_BRIEF_. Copy the lines of the listing verbatim, from the line containing "You are a GUI" through the line containing "tap(300, 82)", and nothing else.

_DATA FOR THIS EXERCISE_.
━━━━

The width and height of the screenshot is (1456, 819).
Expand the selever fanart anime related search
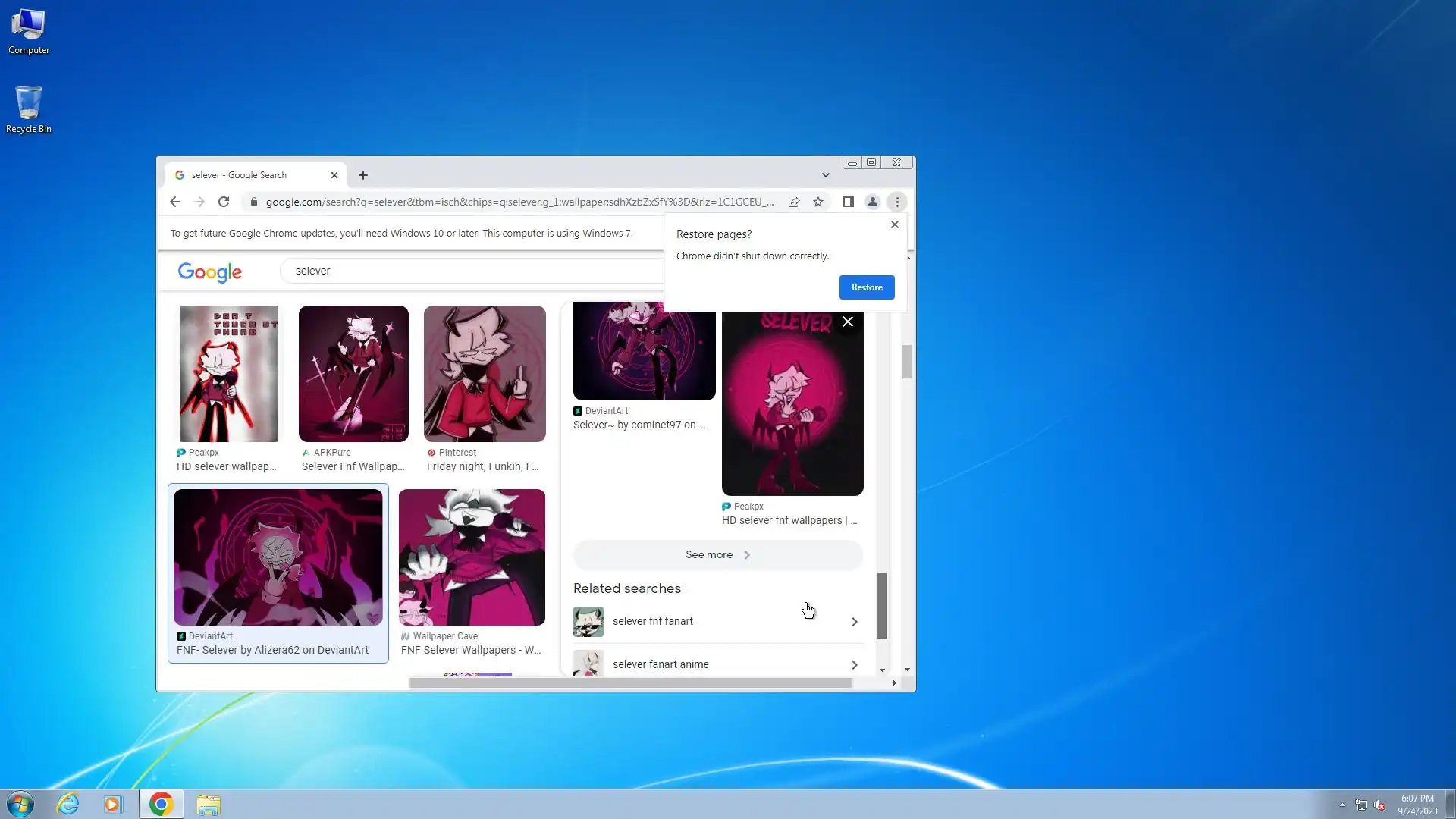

━━━━

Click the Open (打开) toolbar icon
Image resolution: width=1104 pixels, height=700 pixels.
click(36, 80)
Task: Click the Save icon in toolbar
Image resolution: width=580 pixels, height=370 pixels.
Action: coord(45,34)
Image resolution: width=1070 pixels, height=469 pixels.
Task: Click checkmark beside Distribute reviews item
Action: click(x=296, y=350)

━━━━

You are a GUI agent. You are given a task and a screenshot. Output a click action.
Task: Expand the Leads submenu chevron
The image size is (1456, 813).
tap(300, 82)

━━━━

_OUTPUT OF THE TASK_.
You are a GUI agent. You are given a task and a screenshot. Output a click action.
Task: Expand the Leads submenu chevron
The image size is (1456, 813).
tap(300, 82)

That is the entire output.